*Stored items:*
begin

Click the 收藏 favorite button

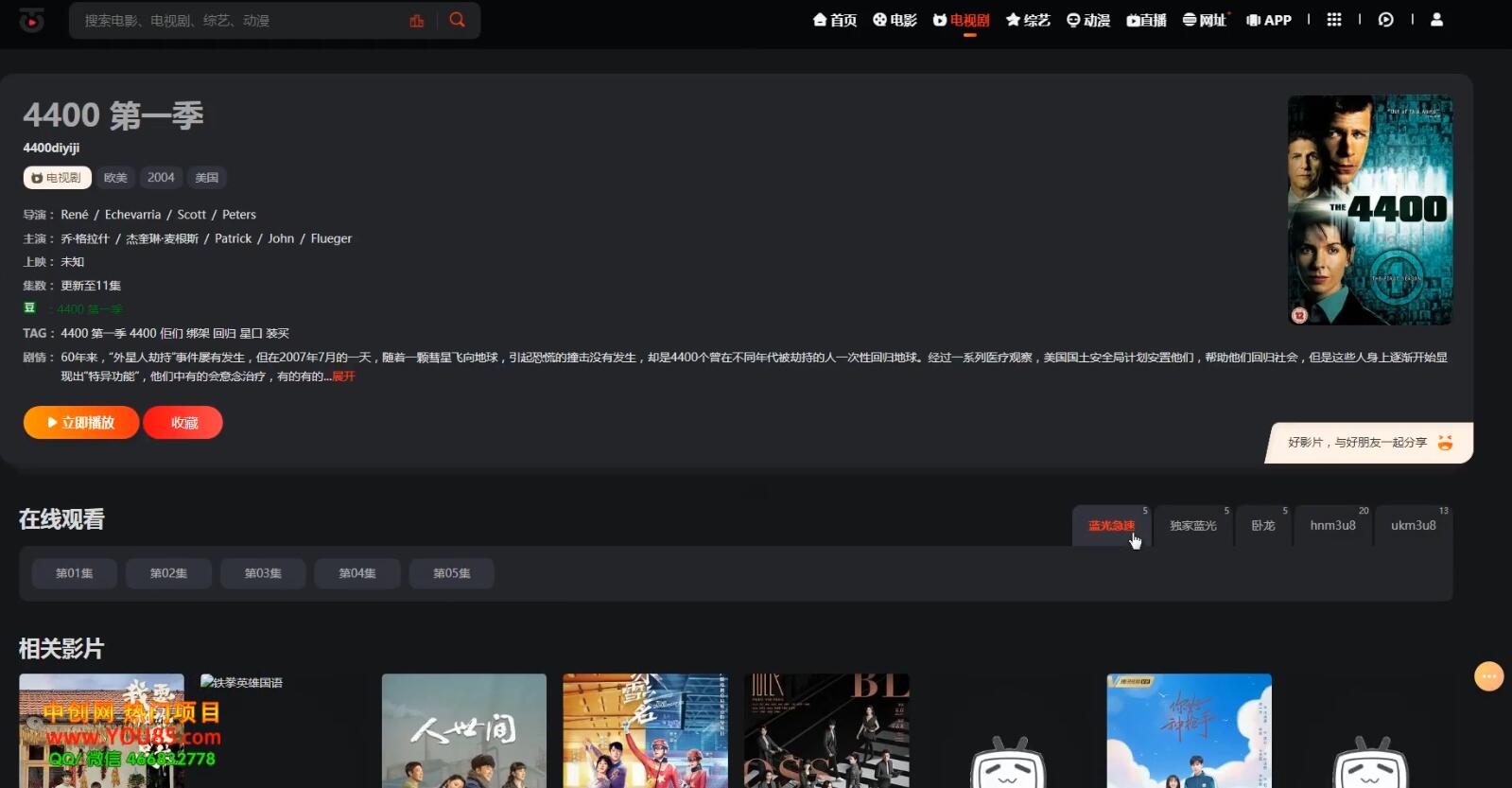183,423
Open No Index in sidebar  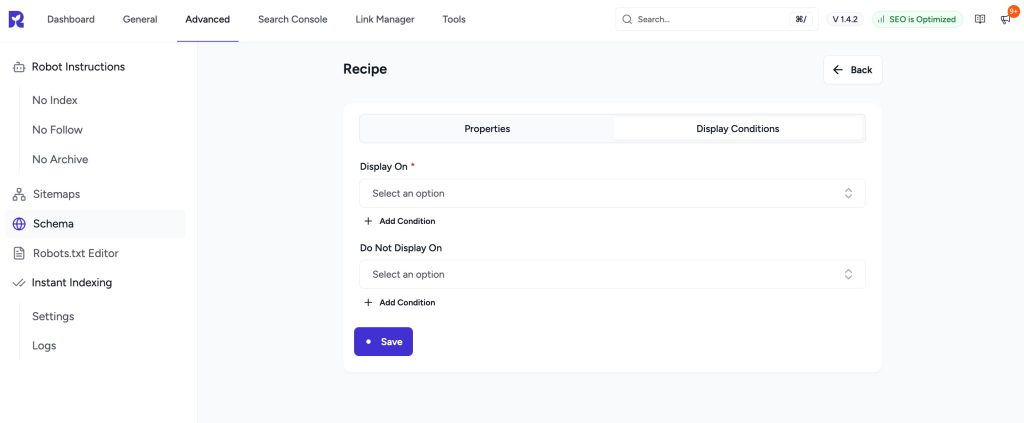point(55,100)

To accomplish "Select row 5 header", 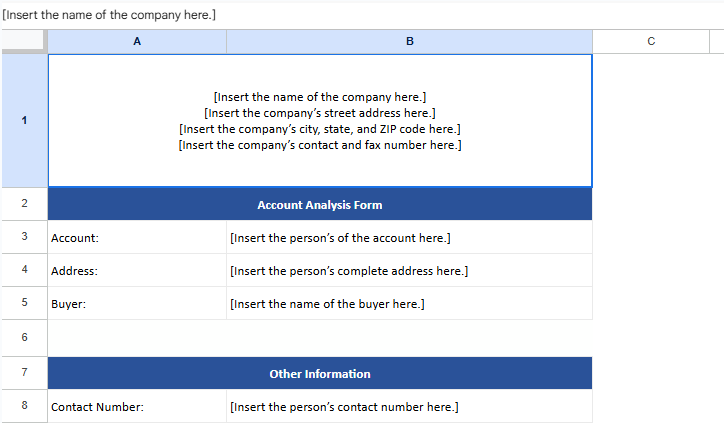I will 24,303.
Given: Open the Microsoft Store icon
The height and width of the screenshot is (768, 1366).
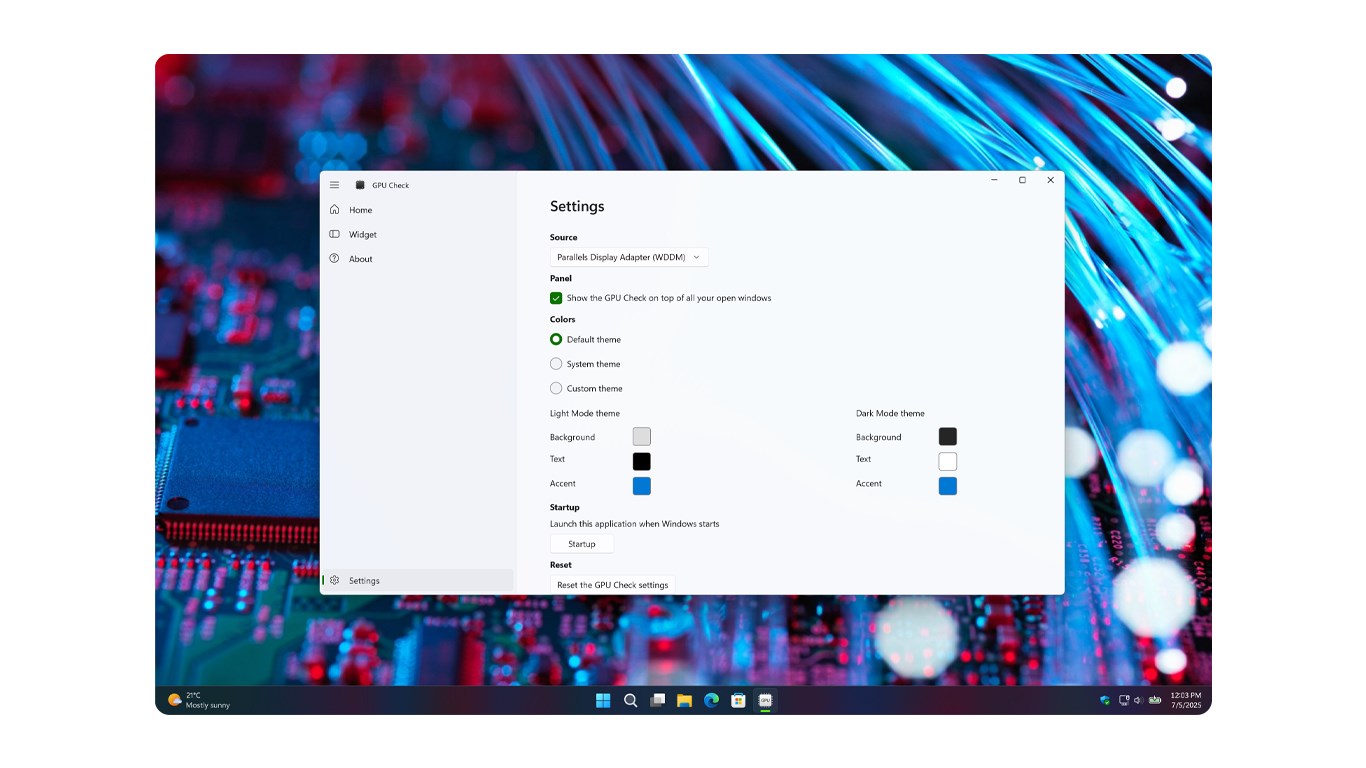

end

*Your objective:* Turn everything from the line containing "Given: Open the Microsoft Store icon" through the end of the items into a JSON list of strings, one string per line, leaving out blank lines and pictures.

*Exercise answer:*
[
  "Given: Open the Microsoft Store icon",
  "The height and width of the screenshot is (768, 1366)."
]